Gosto muito disso tudo, mas também adoro as histórias que meu avô conta! Tem de
caçadas, de brigas por causa da terra. Sempre ele conta também dos antigos, dos
escravos na fazenda. A minha vó sabe muitas histórias de assombração. E ela tem
até hoje muito medo de coisas assim. Eu também tenho. Quase nós não vamos na
cidade, mas já aprendi muitas histórias de Ubatuba. Sabe que o meu avô é homem
corajoso, que não tem medo nem de abelha? De vez em quando ele tira mel para
nós, lá de um buraco naquela árvore grande, depois da roça de mandioca. Numa
noite ele falou assim, depois de ficar olhando um vaga-lume piscando em cima da
mesa da sala: ‘Esse bicho só trabalha de noite. De dia deve ficar dormindo em
alguma toca escura, em greta de pedra ou algum tipo de casa. A abelha só
trabalha de dia, mas trabalha muito, só falhando em dia de chuva. Quando
escurece, elas todas já estão recolhidas na colmeia, bem protegidas. Será que
não dá para cruzar vaga-lume com abelha para a gente ver mais mel ainda?’. Nós
rimos. Aí a minha vó disse: ‘Ditinho, deixa de falar besteira. Não vê que tudo
funciona bem, dá certo porque desde que o mundo é mundo as coisas, os bichos,
nós todos somos assim !?!’. E aí, desde aquela noite, eu pensei então que nós
somos só mais um ocupante desta Terra, junto com todo tipo de bicho e de mato.
Eu passarei por ela e espero deixar boas marcas”.

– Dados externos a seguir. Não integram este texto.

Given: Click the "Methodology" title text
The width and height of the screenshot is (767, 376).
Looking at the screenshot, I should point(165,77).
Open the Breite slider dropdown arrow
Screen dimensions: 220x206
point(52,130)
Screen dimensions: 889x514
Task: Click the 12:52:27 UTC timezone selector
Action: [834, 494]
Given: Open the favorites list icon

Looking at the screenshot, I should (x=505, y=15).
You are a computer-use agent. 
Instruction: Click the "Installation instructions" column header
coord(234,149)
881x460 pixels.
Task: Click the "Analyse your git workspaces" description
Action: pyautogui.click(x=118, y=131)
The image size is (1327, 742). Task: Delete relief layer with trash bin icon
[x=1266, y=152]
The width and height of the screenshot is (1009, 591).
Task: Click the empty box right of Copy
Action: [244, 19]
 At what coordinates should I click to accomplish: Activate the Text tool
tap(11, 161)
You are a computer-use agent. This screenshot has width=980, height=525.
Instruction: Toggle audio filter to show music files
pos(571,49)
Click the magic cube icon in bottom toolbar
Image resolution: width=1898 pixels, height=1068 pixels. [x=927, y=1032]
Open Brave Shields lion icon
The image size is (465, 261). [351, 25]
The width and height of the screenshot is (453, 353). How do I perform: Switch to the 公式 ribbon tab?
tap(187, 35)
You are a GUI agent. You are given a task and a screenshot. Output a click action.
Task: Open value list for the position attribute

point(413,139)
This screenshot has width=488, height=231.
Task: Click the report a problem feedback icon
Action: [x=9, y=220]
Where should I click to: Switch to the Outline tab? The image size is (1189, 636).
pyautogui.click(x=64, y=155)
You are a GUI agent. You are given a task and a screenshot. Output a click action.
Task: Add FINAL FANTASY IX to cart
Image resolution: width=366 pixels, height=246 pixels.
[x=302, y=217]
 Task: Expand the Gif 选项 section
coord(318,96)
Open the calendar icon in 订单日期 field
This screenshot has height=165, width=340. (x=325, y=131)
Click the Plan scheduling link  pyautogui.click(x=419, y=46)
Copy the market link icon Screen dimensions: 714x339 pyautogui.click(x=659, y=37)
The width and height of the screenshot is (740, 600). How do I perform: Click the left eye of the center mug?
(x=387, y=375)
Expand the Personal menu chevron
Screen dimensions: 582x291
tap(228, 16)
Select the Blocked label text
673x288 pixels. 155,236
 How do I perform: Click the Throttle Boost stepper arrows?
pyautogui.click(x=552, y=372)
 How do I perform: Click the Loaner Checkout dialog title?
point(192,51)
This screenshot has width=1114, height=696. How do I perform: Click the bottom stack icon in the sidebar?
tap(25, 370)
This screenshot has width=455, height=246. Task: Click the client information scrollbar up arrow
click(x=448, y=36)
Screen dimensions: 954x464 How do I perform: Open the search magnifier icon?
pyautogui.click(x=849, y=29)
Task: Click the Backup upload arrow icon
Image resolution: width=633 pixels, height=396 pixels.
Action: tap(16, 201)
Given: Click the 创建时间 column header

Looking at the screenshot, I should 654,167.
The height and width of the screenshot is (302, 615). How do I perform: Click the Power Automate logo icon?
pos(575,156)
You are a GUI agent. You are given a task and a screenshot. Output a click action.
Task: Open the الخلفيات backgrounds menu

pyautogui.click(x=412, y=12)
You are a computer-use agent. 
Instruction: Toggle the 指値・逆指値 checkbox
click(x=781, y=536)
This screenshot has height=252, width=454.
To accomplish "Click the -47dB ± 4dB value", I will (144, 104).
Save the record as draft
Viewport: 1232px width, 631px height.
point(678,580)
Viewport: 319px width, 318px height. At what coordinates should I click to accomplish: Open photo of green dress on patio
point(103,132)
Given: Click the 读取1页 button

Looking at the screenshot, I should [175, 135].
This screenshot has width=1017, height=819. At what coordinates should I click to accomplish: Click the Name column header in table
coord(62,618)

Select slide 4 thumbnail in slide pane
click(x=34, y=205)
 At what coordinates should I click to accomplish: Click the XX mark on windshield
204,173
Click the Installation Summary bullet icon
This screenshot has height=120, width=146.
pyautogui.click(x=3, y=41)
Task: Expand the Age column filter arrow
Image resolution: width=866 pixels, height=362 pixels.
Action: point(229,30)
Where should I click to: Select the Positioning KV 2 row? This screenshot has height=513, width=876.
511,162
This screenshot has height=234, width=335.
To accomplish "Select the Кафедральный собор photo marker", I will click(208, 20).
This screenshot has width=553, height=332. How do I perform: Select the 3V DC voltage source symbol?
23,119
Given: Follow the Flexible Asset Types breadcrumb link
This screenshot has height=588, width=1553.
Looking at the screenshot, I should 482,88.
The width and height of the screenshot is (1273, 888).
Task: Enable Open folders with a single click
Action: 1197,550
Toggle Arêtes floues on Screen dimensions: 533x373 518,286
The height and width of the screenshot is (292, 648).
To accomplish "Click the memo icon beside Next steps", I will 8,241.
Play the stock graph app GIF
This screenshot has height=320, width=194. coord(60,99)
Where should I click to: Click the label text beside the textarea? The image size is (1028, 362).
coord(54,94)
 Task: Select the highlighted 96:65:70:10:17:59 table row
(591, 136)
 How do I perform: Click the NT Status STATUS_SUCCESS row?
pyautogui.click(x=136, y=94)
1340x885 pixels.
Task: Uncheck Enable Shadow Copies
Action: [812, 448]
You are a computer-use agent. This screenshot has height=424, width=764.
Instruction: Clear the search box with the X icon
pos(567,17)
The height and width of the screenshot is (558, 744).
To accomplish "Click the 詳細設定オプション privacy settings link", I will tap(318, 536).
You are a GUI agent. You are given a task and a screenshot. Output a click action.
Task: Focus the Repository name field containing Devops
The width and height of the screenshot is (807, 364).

Então, para parar por aqui, faço
questão de citar o amigo Santiago Bernardes, enriquecido pela convivência junto
aos caiçaras da praia do Camburi, em Ubatuba:
Nossos descendentes hoje carregam muitos sangues misturados, mas enquanto houver memórias em nosso sangue eles saberão que a verdade que se conta em livros nunca foi a verdade do que se viveu aqui.